Coming back along the M3, I used Starbucks to write my report because it has the free Wi-Fi I needed. It was busy too, a young family cheerfully slurping ice-cream at the next table, Brits who can afford it.
But that's the rub of the employment figures (as the FT predictably notes in its report). Unemployment is up 10,000 to 2.5 million – lower than analysts were predicting when the recession and austerity first bit deep – and the jobless rate inched up to 7.8% from 7.7%. That's low by Greek or Spanish standards (25% plus) and at 29.7 million there is a record number of people in work, 13.8 million of them women.
However, the price paid for that flexible labour market – which makes it both easier to hire and fire than in a French tyre factory – is that pay is still falling in real terms as average earnings again fail to keep up with inflation as they have since 2009, up 1.2% in the fourth quarter against inflation rate of 2.9%.
That appears to confirm trends that suggest much of Britain is heading towards a low productivity/low wage economy – the evidence being that more workers are producing the same amount of goods and services, as Larry Elliott notes, pricing themselves into work by accepting lower pay in tough times.
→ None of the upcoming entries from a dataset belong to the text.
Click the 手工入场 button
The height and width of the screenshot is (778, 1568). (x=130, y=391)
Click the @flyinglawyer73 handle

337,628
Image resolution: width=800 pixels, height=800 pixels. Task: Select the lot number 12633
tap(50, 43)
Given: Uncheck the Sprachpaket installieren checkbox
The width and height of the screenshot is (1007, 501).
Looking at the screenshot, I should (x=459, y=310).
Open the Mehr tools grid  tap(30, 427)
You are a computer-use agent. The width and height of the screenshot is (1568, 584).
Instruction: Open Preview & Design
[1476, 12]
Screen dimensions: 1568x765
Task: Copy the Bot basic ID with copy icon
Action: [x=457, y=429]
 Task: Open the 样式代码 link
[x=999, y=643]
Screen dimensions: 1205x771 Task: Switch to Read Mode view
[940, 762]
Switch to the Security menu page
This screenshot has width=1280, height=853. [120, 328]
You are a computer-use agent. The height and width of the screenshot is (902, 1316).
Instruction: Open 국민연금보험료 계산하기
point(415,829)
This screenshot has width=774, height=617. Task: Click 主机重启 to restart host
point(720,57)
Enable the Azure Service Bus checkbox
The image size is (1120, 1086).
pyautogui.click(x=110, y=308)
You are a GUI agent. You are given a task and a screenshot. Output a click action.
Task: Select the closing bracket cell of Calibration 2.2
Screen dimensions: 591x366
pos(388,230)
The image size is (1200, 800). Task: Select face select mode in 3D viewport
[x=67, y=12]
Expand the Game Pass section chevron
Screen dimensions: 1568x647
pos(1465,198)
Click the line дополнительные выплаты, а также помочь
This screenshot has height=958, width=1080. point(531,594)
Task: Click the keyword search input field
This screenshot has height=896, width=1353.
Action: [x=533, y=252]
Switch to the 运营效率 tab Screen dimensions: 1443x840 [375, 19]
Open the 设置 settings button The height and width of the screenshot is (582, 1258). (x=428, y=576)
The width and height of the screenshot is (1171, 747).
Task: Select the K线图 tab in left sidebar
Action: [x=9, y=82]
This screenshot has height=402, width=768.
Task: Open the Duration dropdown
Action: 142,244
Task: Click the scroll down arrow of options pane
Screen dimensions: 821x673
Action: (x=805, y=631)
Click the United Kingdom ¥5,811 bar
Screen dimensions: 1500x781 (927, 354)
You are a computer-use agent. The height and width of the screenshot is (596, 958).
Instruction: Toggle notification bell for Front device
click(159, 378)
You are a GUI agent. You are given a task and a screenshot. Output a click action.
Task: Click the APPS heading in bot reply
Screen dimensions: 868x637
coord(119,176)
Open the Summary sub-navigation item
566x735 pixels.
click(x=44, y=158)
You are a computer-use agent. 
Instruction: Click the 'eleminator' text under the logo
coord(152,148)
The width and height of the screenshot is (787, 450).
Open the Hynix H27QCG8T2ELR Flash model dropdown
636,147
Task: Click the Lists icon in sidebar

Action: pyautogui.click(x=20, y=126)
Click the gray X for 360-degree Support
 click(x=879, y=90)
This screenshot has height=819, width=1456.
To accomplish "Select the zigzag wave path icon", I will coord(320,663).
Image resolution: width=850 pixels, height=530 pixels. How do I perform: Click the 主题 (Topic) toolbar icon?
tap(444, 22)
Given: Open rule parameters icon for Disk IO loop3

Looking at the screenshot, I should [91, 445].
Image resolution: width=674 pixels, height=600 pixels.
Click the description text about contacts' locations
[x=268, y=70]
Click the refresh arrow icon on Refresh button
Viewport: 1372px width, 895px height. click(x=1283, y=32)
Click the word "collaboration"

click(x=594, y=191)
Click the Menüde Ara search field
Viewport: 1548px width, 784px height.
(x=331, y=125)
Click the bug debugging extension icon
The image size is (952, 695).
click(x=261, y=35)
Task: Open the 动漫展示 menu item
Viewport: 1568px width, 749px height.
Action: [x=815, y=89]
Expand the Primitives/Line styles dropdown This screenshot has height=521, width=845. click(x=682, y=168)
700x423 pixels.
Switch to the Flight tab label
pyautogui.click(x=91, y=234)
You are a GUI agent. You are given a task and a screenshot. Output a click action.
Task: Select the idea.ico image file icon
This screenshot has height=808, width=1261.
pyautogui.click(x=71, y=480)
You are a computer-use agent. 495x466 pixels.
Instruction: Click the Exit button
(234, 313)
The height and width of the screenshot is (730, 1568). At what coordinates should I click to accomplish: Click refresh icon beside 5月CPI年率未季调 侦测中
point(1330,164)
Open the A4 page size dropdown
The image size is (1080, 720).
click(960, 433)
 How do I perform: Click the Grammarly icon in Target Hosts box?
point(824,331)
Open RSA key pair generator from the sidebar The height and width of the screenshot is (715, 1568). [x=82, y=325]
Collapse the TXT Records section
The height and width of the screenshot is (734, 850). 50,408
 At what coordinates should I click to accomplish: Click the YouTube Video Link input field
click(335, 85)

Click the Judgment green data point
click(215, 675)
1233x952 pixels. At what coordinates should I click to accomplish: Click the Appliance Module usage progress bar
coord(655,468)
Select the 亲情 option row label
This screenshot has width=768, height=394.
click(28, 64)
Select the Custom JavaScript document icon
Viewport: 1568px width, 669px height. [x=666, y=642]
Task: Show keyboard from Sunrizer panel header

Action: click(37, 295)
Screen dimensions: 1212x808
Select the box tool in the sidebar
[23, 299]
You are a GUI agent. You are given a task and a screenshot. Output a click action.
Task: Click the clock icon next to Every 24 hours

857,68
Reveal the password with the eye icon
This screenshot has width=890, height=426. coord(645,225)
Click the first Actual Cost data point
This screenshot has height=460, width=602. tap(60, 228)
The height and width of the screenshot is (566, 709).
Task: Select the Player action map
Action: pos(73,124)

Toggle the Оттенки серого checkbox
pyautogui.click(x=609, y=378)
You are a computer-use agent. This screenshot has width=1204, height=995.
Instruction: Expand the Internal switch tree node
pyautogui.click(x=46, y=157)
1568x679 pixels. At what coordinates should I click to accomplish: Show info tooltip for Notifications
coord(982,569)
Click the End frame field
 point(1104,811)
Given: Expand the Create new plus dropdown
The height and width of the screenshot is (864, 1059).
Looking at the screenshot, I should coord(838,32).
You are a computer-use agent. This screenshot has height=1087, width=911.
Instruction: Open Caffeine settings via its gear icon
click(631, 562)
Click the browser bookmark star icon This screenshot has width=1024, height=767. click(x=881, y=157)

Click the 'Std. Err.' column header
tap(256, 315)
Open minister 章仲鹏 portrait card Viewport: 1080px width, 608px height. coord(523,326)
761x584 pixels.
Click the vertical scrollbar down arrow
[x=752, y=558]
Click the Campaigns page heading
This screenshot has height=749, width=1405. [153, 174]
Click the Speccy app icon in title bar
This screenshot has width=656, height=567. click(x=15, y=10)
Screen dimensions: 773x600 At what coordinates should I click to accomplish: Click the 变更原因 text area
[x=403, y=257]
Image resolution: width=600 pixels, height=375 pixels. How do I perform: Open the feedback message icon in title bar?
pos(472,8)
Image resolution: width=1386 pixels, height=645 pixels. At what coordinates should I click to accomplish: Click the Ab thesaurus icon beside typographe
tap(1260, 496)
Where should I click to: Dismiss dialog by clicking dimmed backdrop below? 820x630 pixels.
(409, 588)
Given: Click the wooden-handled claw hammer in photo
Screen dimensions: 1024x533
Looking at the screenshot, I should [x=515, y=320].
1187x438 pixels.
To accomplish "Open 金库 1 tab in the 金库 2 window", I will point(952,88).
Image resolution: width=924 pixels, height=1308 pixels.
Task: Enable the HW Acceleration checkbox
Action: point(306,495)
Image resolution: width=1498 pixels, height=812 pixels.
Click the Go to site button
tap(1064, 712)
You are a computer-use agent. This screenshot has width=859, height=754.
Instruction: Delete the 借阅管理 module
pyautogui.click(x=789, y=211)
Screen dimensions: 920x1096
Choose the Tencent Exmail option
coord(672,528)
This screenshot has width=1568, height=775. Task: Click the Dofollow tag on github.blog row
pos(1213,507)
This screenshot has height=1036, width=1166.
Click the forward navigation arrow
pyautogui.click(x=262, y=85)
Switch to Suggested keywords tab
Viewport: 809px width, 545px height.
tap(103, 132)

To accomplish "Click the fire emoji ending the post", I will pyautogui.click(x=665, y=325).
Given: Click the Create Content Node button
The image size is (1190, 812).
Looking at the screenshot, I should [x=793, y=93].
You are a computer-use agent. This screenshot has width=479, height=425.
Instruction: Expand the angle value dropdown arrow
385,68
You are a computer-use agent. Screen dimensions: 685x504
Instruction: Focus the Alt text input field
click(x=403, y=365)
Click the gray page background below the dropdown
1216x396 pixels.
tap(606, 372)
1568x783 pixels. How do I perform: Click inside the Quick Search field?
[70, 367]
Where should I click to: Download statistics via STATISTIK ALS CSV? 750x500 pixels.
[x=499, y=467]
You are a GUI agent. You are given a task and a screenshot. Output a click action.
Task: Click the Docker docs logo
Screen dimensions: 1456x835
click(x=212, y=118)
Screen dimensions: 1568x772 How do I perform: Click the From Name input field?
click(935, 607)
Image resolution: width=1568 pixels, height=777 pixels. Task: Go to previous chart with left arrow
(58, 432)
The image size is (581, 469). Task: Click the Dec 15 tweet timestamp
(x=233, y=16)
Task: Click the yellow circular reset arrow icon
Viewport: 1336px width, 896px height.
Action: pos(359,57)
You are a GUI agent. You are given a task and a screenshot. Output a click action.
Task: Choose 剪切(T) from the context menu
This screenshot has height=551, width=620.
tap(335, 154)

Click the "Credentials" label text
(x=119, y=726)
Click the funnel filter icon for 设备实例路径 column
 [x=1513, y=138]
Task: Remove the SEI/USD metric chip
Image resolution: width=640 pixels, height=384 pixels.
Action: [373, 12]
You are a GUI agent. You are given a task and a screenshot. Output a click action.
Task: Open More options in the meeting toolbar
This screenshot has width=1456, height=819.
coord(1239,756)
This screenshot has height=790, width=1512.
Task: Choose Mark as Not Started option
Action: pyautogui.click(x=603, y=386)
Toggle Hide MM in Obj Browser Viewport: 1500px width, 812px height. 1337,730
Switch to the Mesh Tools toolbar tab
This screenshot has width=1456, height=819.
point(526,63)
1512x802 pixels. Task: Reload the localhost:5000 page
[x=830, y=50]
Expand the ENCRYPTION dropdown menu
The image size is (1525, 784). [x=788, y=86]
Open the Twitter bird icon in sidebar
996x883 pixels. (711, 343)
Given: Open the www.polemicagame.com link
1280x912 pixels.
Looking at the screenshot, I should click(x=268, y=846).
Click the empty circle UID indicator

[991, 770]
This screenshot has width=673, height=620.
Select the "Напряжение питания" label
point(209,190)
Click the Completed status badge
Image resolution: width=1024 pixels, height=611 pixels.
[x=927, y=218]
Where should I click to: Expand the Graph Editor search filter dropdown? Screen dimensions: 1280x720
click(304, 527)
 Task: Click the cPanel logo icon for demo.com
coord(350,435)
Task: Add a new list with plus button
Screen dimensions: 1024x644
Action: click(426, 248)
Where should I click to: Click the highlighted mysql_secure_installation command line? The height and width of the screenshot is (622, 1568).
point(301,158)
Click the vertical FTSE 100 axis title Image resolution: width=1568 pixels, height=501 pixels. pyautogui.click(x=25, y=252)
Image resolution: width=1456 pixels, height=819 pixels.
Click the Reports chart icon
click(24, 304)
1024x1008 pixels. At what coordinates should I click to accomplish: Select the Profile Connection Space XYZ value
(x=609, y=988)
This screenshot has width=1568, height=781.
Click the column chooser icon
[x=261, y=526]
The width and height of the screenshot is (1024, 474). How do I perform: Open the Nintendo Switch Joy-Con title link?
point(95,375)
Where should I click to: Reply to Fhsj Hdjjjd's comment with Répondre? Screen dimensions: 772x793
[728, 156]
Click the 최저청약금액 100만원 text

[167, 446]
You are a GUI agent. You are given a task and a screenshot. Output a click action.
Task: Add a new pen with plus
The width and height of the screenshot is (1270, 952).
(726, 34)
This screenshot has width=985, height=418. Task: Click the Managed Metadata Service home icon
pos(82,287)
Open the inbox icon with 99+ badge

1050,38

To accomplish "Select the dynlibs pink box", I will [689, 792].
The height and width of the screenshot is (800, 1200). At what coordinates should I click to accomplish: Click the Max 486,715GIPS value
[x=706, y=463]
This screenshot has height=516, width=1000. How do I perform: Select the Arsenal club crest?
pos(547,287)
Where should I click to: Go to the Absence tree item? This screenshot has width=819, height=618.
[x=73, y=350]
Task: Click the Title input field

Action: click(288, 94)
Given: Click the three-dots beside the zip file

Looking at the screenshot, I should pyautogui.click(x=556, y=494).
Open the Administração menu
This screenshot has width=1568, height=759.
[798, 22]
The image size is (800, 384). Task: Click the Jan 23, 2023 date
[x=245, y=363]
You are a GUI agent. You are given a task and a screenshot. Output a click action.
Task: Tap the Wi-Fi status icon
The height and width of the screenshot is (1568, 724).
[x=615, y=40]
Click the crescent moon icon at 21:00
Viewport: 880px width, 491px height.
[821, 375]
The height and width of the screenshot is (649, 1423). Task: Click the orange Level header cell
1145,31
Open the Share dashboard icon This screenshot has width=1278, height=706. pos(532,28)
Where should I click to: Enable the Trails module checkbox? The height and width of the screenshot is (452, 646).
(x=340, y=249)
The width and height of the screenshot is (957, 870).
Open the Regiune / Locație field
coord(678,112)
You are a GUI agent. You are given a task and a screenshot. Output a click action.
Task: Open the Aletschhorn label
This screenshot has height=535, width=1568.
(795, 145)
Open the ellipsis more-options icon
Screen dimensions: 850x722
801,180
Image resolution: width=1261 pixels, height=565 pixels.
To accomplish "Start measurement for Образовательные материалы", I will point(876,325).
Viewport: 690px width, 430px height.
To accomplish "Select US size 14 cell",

It's the right call, but it's a tough one.
There is a macro-economic price to be paid as well as a personal one. Together with higher bills, lower in-work benefits and higher taxes, that constitutes serious downward pressure on demand, which helps keep the economy in the doldrums. If individuals are still paying down debts they acquired in the boom decade and companies are nervous about investing their cash piles in an uncertain economy.
It's government spending, via the public sector, that keeps the ship afloat. That's why it's so hard for George Osborne to meet his own targets – he's caught in a downward spiral when even the 4G mobile spectrum sale tanks – and why Sir Mervyn King, outgoing governor of the Bank of England, wanted to pump some more helicopter funny money into the economy but (as we just learned) was outvoted by 6 to 3.
When so staid a figure as King is sounding a bit like a leftie, times must still be pretty scary. But more jobs is always better than fewer. Better to see a coffee cup half full than half empty.